Ночь застает нас в лесу, мы расположились в двух соседствующих бетонных бункерах, связанных между собой узкоколейкой. Темно, сыро и очень холодно. У нас нет соломы, даже сесть, и то не на что. Ни глотка теплого кофе и никакой надежды что-нибудь съесть. Мы промерзли до костей и проклинаем все на свете. Через какое-то время я слышу хлопок, а потом еще несколько ружейных выстрелов в помещении. Опять самострелы. Неужели эти идиоты всерьез верят, что им сделают перевязку и эвакуируют в тыл? Видимо, верят.
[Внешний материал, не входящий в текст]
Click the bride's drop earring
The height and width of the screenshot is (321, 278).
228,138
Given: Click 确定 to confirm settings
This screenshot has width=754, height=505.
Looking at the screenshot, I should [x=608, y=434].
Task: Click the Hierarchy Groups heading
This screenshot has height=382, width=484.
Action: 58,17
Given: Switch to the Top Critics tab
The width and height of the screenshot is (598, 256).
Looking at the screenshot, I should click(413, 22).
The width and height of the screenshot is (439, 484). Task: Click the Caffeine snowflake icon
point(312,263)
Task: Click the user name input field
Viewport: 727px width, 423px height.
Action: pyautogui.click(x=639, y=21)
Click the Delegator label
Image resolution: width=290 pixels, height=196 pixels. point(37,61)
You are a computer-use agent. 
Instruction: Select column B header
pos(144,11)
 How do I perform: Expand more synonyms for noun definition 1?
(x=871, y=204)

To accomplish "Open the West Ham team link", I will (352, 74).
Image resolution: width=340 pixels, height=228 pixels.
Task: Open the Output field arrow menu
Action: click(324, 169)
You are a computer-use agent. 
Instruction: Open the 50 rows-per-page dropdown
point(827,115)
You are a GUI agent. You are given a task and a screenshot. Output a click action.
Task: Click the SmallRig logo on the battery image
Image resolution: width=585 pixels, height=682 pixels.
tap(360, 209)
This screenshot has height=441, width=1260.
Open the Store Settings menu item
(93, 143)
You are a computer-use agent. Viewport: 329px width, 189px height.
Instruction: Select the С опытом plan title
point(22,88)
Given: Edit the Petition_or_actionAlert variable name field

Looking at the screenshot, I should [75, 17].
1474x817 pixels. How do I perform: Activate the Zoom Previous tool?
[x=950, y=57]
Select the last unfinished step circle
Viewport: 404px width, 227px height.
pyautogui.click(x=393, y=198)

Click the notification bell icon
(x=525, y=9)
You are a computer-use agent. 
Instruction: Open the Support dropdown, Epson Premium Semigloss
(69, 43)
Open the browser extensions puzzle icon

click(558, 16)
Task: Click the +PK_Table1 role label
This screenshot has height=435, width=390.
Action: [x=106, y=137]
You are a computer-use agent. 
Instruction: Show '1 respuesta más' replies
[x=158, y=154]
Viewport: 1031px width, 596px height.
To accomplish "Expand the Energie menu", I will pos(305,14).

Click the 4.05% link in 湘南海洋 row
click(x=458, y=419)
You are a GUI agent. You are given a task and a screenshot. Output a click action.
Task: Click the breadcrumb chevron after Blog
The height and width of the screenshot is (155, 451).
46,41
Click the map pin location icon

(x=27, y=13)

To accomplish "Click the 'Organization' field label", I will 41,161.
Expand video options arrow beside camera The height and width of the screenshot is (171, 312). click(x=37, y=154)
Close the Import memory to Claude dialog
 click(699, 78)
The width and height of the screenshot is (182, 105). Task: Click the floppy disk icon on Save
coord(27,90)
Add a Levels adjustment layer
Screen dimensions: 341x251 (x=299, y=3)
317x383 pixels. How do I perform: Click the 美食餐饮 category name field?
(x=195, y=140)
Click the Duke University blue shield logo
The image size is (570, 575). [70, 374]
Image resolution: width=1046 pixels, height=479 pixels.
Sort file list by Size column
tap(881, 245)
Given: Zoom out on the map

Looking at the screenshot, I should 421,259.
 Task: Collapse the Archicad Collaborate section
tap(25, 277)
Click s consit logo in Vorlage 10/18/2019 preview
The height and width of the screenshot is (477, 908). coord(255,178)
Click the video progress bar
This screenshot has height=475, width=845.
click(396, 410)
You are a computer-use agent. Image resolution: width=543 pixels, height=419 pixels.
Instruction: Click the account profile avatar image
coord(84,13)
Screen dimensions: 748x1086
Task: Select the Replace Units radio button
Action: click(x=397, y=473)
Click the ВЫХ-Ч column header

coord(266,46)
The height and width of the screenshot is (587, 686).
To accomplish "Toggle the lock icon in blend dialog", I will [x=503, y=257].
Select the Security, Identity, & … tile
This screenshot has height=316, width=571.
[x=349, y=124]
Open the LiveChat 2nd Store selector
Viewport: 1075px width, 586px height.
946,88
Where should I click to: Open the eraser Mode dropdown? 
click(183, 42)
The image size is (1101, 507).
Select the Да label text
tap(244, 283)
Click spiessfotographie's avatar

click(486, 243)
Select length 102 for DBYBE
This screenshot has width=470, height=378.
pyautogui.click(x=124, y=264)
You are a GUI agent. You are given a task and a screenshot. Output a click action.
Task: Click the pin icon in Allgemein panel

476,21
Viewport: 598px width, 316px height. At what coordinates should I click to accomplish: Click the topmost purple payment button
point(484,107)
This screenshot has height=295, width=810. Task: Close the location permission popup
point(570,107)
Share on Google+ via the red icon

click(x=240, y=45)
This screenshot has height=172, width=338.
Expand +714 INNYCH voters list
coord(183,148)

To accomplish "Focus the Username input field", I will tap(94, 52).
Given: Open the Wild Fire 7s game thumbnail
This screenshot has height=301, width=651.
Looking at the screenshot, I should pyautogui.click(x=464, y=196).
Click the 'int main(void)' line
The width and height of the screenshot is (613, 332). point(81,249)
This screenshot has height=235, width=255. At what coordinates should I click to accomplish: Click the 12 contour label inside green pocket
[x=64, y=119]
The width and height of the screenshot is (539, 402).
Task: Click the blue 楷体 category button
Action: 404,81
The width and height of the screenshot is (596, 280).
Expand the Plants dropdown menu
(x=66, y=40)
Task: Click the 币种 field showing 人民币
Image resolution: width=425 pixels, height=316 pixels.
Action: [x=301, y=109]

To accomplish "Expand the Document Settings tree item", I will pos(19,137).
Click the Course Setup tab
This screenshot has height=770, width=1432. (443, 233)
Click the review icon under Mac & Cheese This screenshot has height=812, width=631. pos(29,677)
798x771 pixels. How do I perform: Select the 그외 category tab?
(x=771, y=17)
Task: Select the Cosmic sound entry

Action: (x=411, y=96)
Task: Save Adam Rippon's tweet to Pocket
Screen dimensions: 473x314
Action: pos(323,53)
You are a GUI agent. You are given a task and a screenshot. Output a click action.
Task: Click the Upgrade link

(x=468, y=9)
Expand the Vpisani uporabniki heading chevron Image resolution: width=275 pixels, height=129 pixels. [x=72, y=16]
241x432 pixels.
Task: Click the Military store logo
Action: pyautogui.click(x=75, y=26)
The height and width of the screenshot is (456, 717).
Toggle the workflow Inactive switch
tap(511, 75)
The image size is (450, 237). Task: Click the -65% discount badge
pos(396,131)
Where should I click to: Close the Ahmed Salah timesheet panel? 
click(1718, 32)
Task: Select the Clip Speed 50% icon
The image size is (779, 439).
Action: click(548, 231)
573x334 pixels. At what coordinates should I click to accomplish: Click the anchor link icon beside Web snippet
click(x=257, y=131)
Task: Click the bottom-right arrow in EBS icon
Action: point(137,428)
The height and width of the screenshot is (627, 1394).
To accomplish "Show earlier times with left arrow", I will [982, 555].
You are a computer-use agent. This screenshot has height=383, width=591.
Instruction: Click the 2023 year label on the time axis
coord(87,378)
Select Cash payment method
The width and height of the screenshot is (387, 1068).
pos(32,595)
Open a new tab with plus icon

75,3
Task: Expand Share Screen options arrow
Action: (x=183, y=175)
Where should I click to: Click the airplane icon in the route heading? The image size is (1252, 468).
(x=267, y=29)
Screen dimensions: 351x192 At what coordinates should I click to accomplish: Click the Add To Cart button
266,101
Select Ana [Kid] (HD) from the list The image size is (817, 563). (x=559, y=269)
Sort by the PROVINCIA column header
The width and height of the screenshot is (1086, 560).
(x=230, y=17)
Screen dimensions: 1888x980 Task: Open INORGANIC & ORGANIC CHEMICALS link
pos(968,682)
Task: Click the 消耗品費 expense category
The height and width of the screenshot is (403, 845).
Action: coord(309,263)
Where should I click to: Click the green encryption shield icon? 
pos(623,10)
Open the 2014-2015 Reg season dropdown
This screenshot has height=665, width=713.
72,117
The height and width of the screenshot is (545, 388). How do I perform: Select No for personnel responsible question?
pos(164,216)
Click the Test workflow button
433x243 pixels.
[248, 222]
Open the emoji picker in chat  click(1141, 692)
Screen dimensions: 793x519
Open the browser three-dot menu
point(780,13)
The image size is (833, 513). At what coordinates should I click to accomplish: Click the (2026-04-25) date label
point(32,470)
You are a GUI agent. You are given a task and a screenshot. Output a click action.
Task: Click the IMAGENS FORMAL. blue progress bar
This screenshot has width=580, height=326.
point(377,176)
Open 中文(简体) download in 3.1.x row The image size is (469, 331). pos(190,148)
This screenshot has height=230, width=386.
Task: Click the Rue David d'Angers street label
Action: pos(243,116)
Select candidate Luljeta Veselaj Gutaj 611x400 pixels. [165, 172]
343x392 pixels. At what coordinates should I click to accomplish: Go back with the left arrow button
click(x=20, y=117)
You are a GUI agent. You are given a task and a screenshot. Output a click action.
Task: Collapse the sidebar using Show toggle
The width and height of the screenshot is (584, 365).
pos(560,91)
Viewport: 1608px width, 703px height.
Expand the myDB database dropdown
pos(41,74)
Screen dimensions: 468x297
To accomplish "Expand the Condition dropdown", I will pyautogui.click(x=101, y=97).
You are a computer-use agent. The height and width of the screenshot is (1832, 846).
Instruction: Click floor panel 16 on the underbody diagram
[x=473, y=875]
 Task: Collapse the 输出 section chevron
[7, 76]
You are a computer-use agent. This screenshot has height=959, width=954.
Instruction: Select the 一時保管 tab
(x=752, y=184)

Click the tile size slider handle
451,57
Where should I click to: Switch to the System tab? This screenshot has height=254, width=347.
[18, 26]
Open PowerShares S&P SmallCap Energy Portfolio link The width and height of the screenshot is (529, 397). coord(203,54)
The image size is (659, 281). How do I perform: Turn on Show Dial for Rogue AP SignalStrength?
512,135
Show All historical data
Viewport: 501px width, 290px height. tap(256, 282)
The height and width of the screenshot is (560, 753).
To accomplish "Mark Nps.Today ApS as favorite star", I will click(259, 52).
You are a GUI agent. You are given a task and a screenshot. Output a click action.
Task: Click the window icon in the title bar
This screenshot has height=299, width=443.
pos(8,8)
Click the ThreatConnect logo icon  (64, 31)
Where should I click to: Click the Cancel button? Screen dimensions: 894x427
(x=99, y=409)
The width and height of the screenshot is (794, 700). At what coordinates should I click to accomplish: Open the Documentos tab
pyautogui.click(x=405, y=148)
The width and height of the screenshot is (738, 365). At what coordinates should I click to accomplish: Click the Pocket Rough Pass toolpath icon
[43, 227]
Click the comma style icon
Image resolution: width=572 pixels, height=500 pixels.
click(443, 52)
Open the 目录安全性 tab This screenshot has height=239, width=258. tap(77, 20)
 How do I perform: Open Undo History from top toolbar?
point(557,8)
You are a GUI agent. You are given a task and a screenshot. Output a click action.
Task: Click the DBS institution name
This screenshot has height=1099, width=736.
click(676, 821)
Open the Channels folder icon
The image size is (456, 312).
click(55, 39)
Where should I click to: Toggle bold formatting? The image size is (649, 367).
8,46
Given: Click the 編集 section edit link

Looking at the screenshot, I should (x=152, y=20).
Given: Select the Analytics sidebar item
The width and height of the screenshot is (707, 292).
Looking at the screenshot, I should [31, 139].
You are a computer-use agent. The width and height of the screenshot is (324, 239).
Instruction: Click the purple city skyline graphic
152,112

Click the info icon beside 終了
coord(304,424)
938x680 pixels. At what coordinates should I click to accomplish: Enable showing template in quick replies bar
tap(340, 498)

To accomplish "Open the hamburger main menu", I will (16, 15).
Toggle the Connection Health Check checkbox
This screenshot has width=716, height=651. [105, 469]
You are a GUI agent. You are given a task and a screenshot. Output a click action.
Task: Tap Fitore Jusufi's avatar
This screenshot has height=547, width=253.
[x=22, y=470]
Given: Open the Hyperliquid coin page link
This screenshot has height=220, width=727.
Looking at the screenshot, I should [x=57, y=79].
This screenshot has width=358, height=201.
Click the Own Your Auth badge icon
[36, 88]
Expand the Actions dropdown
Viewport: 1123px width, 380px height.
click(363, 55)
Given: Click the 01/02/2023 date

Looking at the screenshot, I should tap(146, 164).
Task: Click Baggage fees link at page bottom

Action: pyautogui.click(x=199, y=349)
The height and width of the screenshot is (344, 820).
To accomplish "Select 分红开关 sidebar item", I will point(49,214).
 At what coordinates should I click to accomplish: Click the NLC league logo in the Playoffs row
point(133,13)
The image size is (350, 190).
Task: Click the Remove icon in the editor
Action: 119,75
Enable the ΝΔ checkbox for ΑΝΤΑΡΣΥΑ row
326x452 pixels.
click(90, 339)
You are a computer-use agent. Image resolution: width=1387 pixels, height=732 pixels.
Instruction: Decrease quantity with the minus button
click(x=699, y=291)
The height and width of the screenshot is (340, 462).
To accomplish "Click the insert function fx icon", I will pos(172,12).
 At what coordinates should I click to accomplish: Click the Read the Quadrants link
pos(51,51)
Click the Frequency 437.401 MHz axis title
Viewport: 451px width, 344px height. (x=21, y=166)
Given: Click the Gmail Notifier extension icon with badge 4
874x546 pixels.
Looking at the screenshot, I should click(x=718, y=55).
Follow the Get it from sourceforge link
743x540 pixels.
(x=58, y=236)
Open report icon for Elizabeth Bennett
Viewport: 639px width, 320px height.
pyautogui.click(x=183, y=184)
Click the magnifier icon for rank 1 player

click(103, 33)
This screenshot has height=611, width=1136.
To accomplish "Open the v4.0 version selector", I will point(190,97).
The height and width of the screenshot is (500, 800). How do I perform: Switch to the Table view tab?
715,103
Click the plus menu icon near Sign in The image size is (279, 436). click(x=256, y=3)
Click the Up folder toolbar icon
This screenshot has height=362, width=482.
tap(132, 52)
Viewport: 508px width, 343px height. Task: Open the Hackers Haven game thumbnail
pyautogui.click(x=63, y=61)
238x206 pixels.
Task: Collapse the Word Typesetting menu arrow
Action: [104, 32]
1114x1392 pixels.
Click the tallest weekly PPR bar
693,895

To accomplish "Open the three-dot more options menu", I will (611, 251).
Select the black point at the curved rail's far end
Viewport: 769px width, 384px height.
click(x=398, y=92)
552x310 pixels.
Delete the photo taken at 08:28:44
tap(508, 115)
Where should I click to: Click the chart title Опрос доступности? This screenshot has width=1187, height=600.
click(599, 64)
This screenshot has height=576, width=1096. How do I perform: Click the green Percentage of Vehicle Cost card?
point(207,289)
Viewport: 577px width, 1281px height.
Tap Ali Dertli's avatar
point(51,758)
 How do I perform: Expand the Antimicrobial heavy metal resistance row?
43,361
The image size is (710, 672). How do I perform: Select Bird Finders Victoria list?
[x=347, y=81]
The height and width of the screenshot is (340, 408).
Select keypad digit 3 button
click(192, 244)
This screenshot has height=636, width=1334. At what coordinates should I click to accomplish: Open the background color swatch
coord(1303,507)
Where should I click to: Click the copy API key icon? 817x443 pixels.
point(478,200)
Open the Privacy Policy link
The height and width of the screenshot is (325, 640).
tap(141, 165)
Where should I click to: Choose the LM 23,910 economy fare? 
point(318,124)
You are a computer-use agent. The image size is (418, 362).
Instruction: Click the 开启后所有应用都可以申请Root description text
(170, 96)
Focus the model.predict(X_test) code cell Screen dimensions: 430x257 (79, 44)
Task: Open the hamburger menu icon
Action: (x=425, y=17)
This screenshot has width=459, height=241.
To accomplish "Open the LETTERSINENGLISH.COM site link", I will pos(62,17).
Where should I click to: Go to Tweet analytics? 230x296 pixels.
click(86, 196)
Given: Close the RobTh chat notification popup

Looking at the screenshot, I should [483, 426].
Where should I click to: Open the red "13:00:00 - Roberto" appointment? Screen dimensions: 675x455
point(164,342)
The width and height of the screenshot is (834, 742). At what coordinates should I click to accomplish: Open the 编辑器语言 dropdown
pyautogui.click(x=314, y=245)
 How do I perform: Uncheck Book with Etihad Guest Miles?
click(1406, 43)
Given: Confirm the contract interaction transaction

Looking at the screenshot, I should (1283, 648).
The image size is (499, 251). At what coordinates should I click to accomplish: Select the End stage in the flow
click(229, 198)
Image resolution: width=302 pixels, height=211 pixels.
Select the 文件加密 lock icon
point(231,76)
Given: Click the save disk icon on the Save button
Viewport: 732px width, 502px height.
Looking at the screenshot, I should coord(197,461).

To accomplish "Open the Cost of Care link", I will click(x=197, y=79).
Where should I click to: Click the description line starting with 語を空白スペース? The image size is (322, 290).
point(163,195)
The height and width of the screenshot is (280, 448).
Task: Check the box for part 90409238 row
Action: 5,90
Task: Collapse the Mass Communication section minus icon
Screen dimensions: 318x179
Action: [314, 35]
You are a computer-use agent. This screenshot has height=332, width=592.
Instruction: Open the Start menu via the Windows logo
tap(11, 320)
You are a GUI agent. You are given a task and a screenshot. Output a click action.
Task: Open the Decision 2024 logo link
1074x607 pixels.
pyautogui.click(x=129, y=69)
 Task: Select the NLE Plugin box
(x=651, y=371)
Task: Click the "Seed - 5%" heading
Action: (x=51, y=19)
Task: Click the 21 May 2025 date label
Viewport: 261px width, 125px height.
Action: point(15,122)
Может, и на самом деле повезет, да и рана не будет очень болеть, но русские все равно найдут нас.

Впрочем, в этой толчее никак нельзя исключать и случайный выстрел. Хотя санитаров все равно нет и в помине — незачем они здесь.

На следующий день стрелка на барометре моего настроения падает до нуля — меня сделали временным командиром взвода, и предполагалось, что мы захватим небольшой участок территории. В сарае мы обнаружили большой склад оружия и боеприпасов, но, как выяснилось, из-за ржавчины и песка только процентов десять вооружения готовы к использованию. Всего несколько пулеметов исправны, а ленты к ним валяются в песке и грязи. Сменные стволы отсутствовали, а запасы самого важного — оружейного масла и смазки — были и вовсе мизерными. Выбрав все самое лучшее, отправляемся на изгибающуюся цепь холмов и там занимаем позицию, мне еще предстоит осмотреть каждый сторожевой пост и установить связь с командным пунктом.

64

Регион на Балтийском море.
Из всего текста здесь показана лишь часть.